YUNZII AL80 Packs Premium Features Into a $109.99 75% Keyboard
A $109.99 aluminum 75% with an LCD, knob, QMK/VIA, and hot-swap support looks far pricier than it is. The tradeoffs are real, but they stay mostly in the software.

Premium hardware at a budget price
The YUNZII AL80 makes its case fast: this is a 75% keyboard with a CNC aluminum chassis, gasket mount, hot-swappable switches, pre-lubed stabilizers, a built-in LCD, a multifunction wheel, wireless and wired connectivity, QMK/VIA support, and double-shot PBT keycaps, all for $109.99. That spec sheet reads like a board several price tiers higher, which is exactly why the AL80 has landed as such a strong value play in a crowded segment.
The 75% format matters here. It keeps the function row and navigation cluster while trimming away the full-size footprint, so it remains practical for daily work without taking over the desk. YUNZII’s AL80 builds on the earlier AL65, but the new model feels aimed at a wider slice of the market, especially anyone who wants premium materials and enthusiast-grade features without moving into boutique pricing.
What the AL80 puts on the table
YUNZII’s product page deepens the value argument with a long list of extras that are easy to miss at first glance. The board is listed at $109.99, down from $139.00, and the storefront shows 115 customer reviews and 26 questions, which gives the AL80 a real-world footprint instead of the feel of a speculative launch.

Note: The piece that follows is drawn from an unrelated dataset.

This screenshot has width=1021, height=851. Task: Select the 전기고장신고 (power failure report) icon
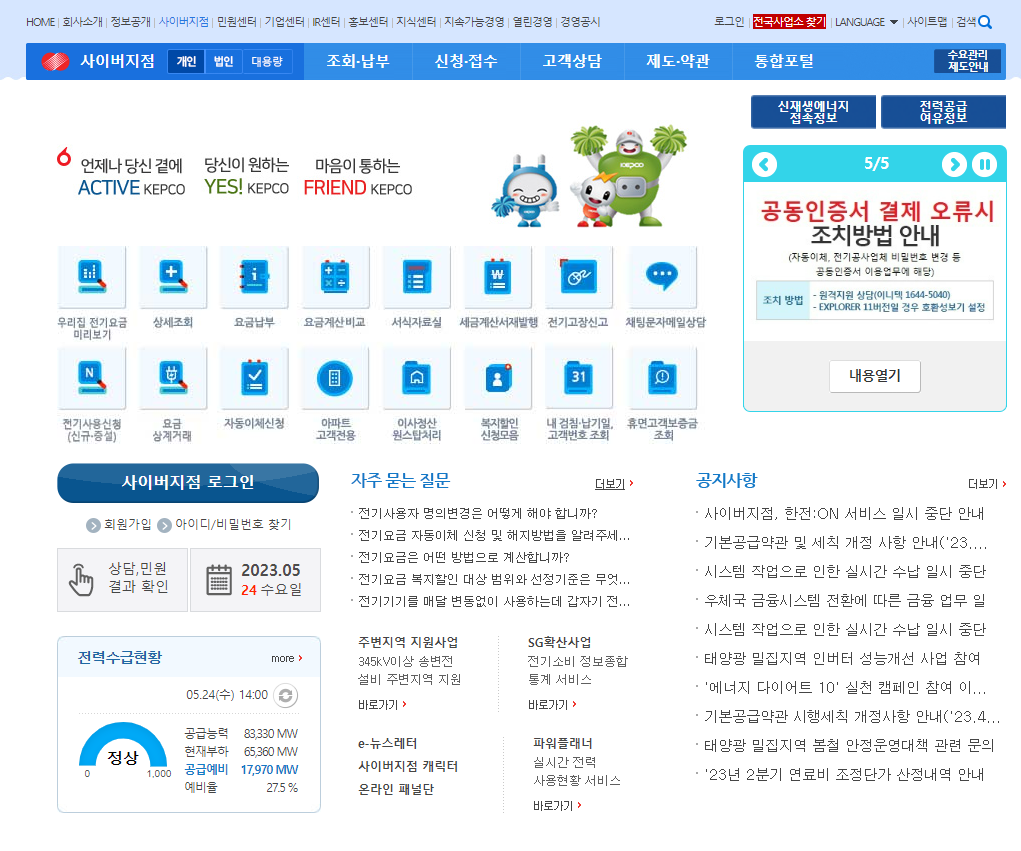578,280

The LCD is more than a novelty screen. YUNZII says it can show time, GIFs, photos, battery status, and connection mode, turning the top-right corner into a functional status hub rather than dead space. Add tri-mode connectivity, Bluetooth, 2.4 GHz wireless, and USB-C wired use, and the board starts looking like a desktop mainstay rather than a simple wireless keyboard.
There is also a surprising amount of polish packed into the basics:
- 6000mAh battery
- Support for up to five devices
- Over 20 backlight modes
- 1.68 million RGB colors
- Hot-swap support for 3-pin and 5-pin switches
- One-year warranty
That is the kind of list people usually associate with a more expensive custom-prebuilt, not a board trying to stay near the $100 mark.
Typing feel and acoustic identity
The strongest part of the AL80 story is how closely it tracks the enthusiast formula that usually costs more. Pokde’s review says the keyboard stands out for its typing experience, acoustic profile, build quality, battery life, and the overall completeness of the package. The board also ships with extras such as spare switches and extra keycaps, which makes the unboxing feel more generous than the price tag suggests.
YUNZII’s own later description of the board adds useful texture: it is an 80-key 75% aluminum keyboard with a knob, LCD screen, tri-mode connectivity, south-facing RGB, and a soft gasket-mounted structure. That combination is important because it is exactly the mix many custom-board buyers now look for, especially when the goal is a muted, cushioned sound signature rather than a hollow out-of-box experience.
The result is a keyboard that does not merely look premium from across the desk. It is built to behave like a premium board during long typing sessions, which is where value really gets tested.
Where the compromises show up
The AL80 is not flawless, and that is where the guide becomes useful. Pokde points to a fixed sleep-mode timeout, reduced customization layers compared with the AL65, a Windows-only LCD companion app, and the keyboard’s heavy weight as the main drawbacks. None of those issues break the board, but they do define the edges of the bargain.

That fixed timeout is the kind of annoyance that becomes obvious only after repeated use, especially if you leave the board idle often. The Windows-only app also narrows the appeal of the LCD for anyone who wants deeper screen customization outside that ecosystem. And while the weight helps the AL80 feel substantial on the desk, it also makes the board less convenient if you plan to move it between setups.
The bigger picture is clear, though: these compromises are easier to accept when the board already delivers an aluminum shell, gasket mounting, hot-swap support, and QMK/VIA at this price.
Why the 75% segment keeps getting more competitive
RTINGS helps explain why the AL80 lands in such a useful part of the market. The site says it has tested hundreds of keyboards and treats 75% as a general size category rather than a rigid standard. That flexibility leaves room for manufacturers to define the format in ways that suit different workflows, while still preserving the core appeal of a compact board with function-row access.
RTINGS also notes that recent premium mechanical keyboards often use aluminum cases, wireless connectivity, hot-swap support, and gasket-mounted designs. That matters because it shows how quickly features that once signaled boutique status have moved into the mainstream. The AL80 is part of that shift, taking the visual language and feature set of a higher-end custom build and compressing it into a price that is much easier to justify.
That is why the AL80 lands as more than just a good-value keyboard. It is a snapshot of where the hobby is headed, where premium materials, tri-mode connectivity, screen-based customization, and hot-swap flexibility are no longer rare luxuries. In that context, YUNZII’s AL80 does not just punch above its price. It shows how much farther the budget 75% category has been pushed, and how hard the next contender will have to work to feel like the better buy.